During the peak of Islamic State (IS) control over Middle Eastern territory from 2014 to 2016, images of militants smashing statuaries to the ground and targeting the region’s rich cultural heritage were all over the news. In Syria in 2015, IS carried out executions against the backdrop of the ancient site of Palmyra, as well as turning its attentions to destroying the site itself, and those who cared for it. The archaeologist Khaled al-Asad, who, then-Director General of UNESCO Irina Bokova later said, “would not betray his deep commitment to Palmyra,” was publicly beheaded after he refused to direct IS members to the location of hidden artifacts. Palmyra continued to be a focal point of armed struggle as Syrian government forces, with Russian air support, retook the site in 2016. Then, in May, in a performance that wedded Russian cultural prowess with a confirmation of its military power, the Mariinsky Symphony Orchestra played classical music amidst the ruins in a concert simultaneously broadcast on Russian state television and intercut by footage of the Russian military in action.

Palmyra was targeted from all sides for its value as a metaphor, as a backdrop, and as a projection of cultural and military might. The IS took Palmyra back in December 2016, and Syrian government forces did so once again in 2017. A UNESCO World Heritage site, listed for its status as “one of the most important cultural centres of the ancient world … at the crossroads of several civilizations,” Palmyra had found itself at another kind of intersection: where cultural heritage meets violence.

“Heritage is an inheritance—what comes from the past to us today, and what we might pass on to the future.”

The term “cultural heritage” encompasses a great range of ways the past manifests in the present: archaeology, artifacts, museums, memorials. As the word suggests, heritage is an inheritance—what comes from the past to us today, and what we might pass on to the future. Importantly, though, heritage is never just these things. As the critical heritage scholar Rodney Harrison puts it, heritage is not “simply preserving things from the past that remain, but an active process of assembling a series of objects, places, and practices that we choose to hold up as a mirror to the present, associated with a particular set of values that we wish to take with us into the future.”1Heritage: Critical Approaches (New York: Routledge, 2012), 4.

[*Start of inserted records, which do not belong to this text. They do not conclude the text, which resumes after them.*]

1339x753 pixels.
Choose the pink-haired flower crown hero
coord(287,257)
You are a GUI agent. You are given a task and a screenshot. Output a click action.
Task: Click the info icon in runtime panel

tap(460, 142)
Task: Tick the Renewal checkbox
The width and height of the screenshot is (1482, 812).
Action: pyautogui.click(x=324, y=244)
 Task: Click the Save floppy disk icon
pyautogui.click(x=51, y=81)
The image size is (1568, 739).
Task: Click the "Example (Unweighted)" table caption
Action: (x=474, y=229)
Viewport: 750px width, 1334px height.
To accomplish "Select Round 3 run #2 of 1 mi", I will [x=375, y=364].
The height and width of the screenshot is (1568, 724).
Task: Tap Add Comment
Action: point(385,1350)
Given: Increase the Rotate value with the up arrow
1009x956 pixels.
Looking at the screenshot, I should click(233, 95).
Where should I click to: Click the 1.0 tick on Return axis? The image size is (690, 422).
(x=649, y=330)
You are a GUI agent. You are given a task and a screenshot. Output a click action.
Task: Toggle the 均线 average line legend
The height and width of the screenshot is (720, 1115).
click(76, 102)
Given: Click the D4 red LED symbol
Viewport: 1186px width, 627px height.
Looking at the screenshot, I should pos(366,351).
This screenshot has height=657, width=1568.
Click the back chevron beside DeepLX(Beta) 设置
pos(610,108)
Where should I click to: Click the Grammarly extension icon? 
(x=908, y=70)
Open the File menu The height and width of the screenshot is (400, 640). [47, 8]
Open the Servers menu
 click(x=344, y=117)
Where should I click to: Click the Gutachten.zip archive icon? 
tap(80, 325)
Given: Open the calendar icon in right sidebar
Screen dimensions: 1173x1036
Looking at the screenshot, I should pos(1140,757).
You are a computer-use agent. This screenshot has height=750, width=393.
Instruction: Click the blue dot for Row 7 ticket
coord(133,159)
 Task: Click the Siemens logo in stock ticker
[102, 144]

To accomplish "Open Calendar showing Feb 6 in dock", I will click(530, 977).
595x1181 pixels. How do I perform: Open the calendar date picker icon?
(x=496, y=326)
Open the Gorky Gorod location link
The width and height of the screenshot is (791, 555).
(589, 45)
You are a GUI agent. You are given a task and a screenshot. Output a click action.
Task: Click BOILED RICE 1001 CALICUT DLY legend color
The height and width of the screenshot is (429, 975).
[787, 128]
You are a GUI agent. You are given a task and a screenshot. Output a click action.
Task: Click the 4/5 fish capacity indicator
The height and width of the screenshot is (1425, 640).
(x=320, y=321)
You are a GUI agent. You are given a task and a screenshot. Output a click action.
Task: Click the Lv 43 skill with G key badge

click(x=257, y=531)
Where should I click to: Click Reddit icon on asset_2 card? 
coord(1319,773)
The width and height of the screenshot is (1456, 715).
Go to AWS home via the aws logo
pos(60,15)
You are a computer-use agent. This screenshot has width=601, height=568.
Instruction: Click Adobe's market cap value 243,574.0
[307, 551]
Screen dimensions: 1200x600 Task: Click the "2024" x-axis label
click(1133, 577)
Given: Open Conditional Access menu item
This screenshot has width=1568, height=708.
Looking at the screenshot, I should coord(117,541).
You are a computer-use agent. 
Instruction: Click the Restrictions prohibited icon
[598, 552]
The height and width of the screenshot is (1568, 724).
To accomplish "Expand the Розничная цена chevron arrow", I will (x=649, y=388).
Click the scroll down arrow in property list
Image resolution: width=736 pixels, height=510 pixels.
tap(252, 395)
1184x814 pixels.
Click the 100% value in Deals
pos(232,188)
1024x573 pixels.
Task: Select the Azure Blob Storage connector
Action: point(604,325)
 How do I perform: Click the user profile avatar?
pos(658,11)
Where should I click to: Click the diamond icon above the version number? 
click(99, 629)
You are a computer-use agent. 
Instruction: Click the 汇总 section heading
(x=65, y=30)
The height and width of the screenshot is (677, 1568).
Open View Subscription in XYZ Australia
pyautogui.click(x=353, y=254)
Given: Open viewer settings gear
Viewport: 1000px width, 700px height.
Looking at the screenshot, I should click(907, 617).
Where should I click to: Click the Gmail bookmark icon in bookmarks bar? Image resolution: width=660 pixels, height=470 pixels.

Heritage, in other words, is also something we do. We make heritage; people and societies use the material remains of the past for their own purposes, in response to their own needs in the present. This renders heritage a social and political phenomenon that incorporates objects. This heritage-making is subject to all sorts of dynamics, including those that involve violence—not only the physical violence of conflict, but also symbolic and structural violence within society.

Heritage is frequently a material target of violence, as we saw in Palmyra. Here the ancient site was attacked not only for itself, but also for its ability to serve as a metaphor of power and a proxy attack on those who valued it. What happened at Palmyra was dramatic, but far from unique. In Timbuktu in 2012, attacks on religious sites by Ansar Dine were, as ICC prosecutor Fatou Bensouda put it, not only directed at heritage sites themselves, but at “the soul and spirit of the people.” (Indeed, the leader of this campaign, Ahmad Al Faqi Al Mahdi, was convicted at the ICC in the first instance of a war crimes conviction for the intentional destruction of religious and historical buildings.) Both the ICC and Ansar Dine, like the Taliban who destroyed Afghanistan’s Bamiyan Buddhas in 2001, knew that heritage holds meaning, symbolism, and deep value for communities.

“Conflicts over heritage…are never simply about heritage itself, but rather about its place at the center of social and political dynamics, including those which harness material, symbolic, and structural violence and responses to it.”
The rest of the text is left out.